Hasta la fecha, Buchanan no ha entrado en combate, exceptuando una espectacular incursión en la que participó en el mes de junio. Fue cuando atacaron la pequeña localidad portuaria de Bukoba, en la orilla opuesta del lago Victoria. Les tomó una jornada y media atravesar el lago en barco, dos días —a intervalos bajo la llovizna y las tormentas— ahuyentar a los defensores alemanes y unas pocas horas saquear la ciudad. Militarmente hablando, la acción no tenía ninguna importancia. Sin embargo, elevó la moral de combate y quedó bien en los periódicos. Al igual que muchos otros acontecimientos de esta guerra, el objetivo primordial de la acción era convertirse en texto.

A las nueve de la mañana llega el relevo. Buchanan y los demás centinelas toman sus armas y su equipo y vuelven al campamento caminando bajo el juego de sombras del ondulante follaje.

La vida en el campamento se reproduce idénticamente de un día a otro. A las 5.30 diana, a las 6.30 formación y revista, donde se pasa el parte de las bajas por enfermedad, después faenas de atrincheramiento y fortificación del campamento hasta la hora del desayuno, que se sirve a las 8.00 y se compone generalmente de té, pan y queso. A continuación, nueva formación a las 9.00 y más labores de atrincheramiento y fortificación. Como explica el propio Buchanan:

Trabajaban sin parar bajo un tórrido calor, maldiciendo y bromeando (creo que un soldado siempre bromea, incluso en el infierno bromearía) y sudando, con la cara y la ropa cubiertas de la arenilla de lava roja que siempre volaba por el aire, o bien por efecto de los picos y las palas o por las constantes ráfagas de viento que soplaban de las zonas abiertas del campamento.

Las excavaciones prosiguen hasta la hora del almuerzo, consistente en la misma comida de la mañana, solo que en vez de queso les dan confitura. En el ardiente cielo africano a esta hora el sol alcanza su cénit y el calor imposibilita cualquier trabajo físico, por lo que todo queda parado. Algunos intentan dormir «bajo la asfixiante lona de las tiendas», otros lavan ropa, se bañan desnudos o juegan a las cartas a la sombra. Las abundantes moscas están siempre por todas partes. A las 16.30 vuelven a formar, a lo que le sucede un nuevo periodo de excavaciones de hora y media. La cena se sirve a las 18.00 y consiste:

… siempre en un estofado muy mal guisado, plato que nunca varía y que pronto se vuelve terriblemente monótono al paladar; muchos de los hombres han acabado por no comérselo, ya que este nada apetitoso revoltijo sin condimento alguno les da náuseas.

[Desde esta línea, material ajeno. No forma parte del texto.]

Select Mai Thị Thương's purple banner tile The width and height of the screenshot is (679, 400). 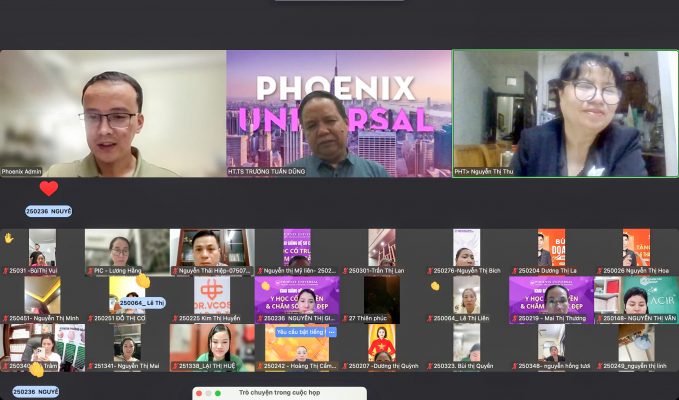(x=551, y=295)
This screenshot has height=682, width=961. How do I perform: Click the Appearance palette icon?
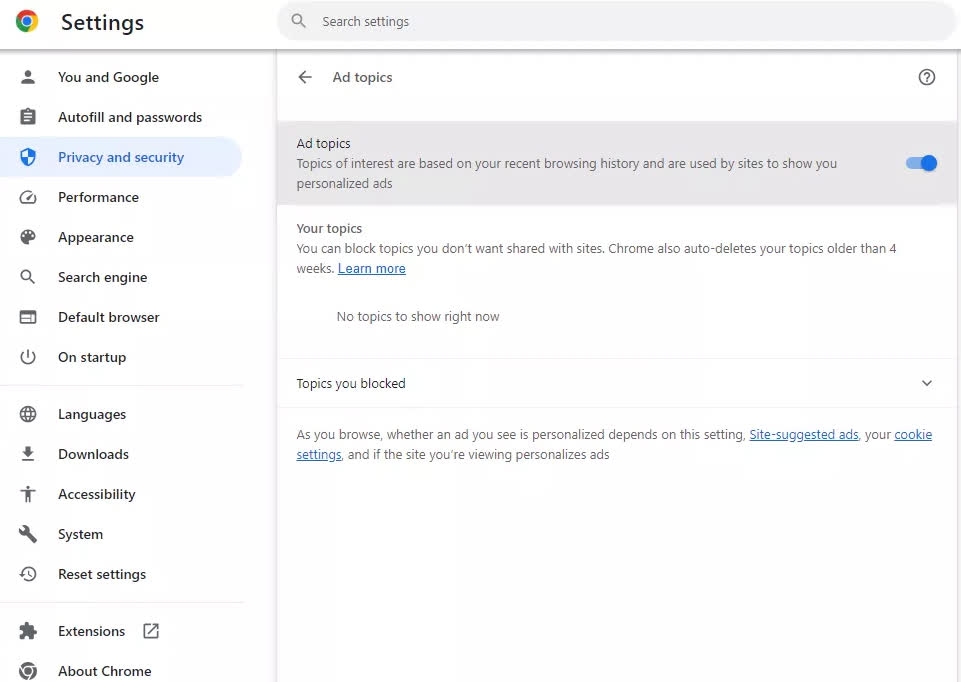tap(28, 237)
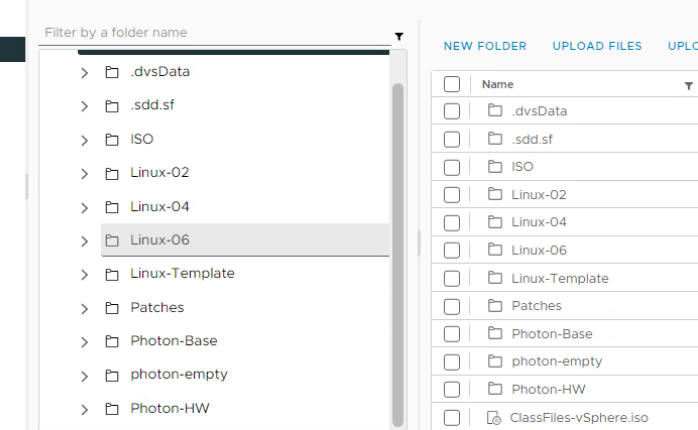The image size is (698, 430).
Task: Click the Photon-HW folder icon in tree
Action: 112,409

En ocasiones consiguen variar la dieta gracias a los paquetes que les mandan de casa o a la caza de algún animal. De vez en cuando aparecen comerciantes de Goa, aunque sus mercancías son, definitivamente, muy caras, al menos comparadas con los precios corrientes en Gran Bretaña: medio kilo de té, que en Inglaterra se vende por un chelín y diez peniques, aquí vale dos chelines y seis peniques; por una botella de salsa Worcester, que en casa cuesta nueve peniques, aquí se pagan dos chelines. La mala salud se ha extendido a un ritmo asombroso durante los últimos meses. Según la opinión de Buchanan, al menos la mitad de las bajas por enfermedad se deben a una alimentación deficiente.

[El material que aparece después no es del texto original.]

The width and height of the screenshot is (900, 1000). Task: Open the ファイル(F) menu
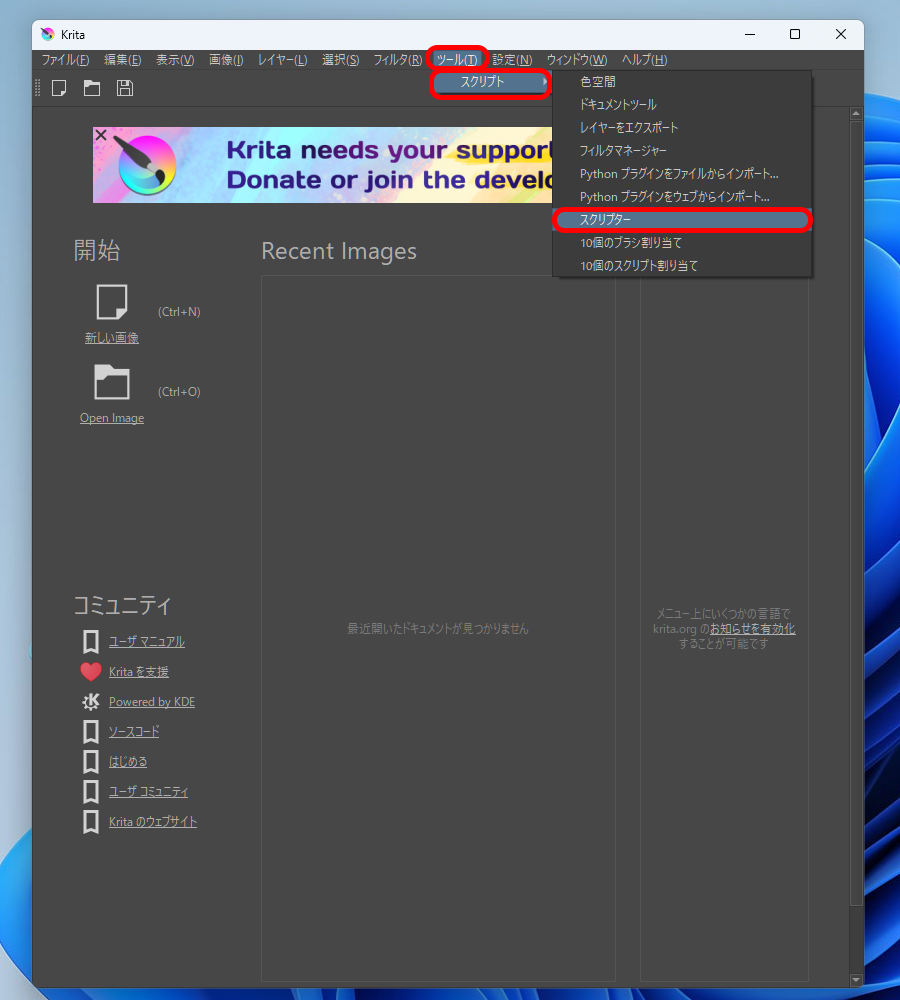65,59
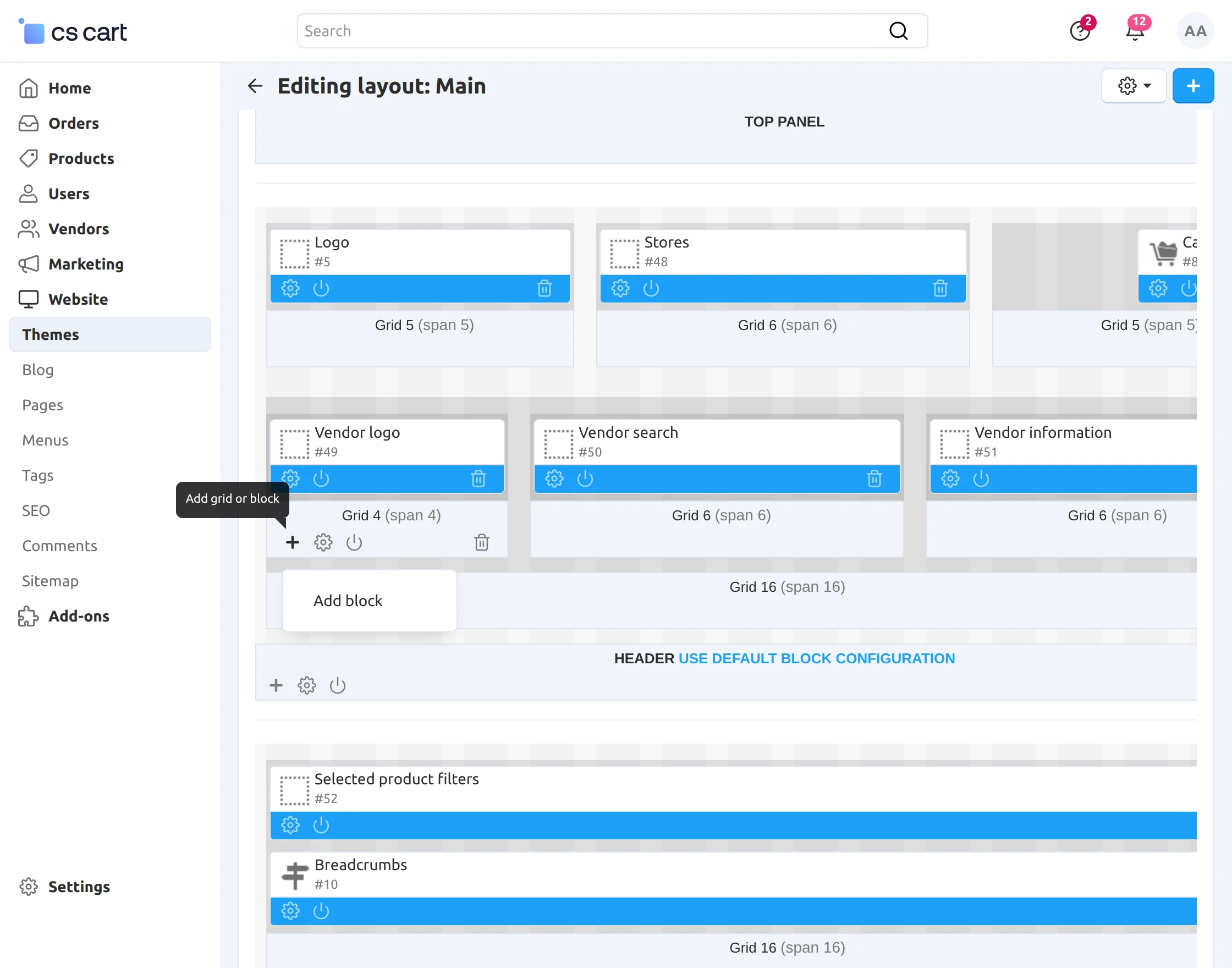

Tras la cena hay que seguir cavando, actividad que solo se ve interrumpida cuando la luz diurna se extingue en un crepúsculo que vacía el mundo de color. En estas latitudes la puesta de sol es muy rápida. El resto de la jornada consta de luz de luna, el vuelo silbante de los mosquitos, el olor de basuras ardiendo y la arenilla de lava roja.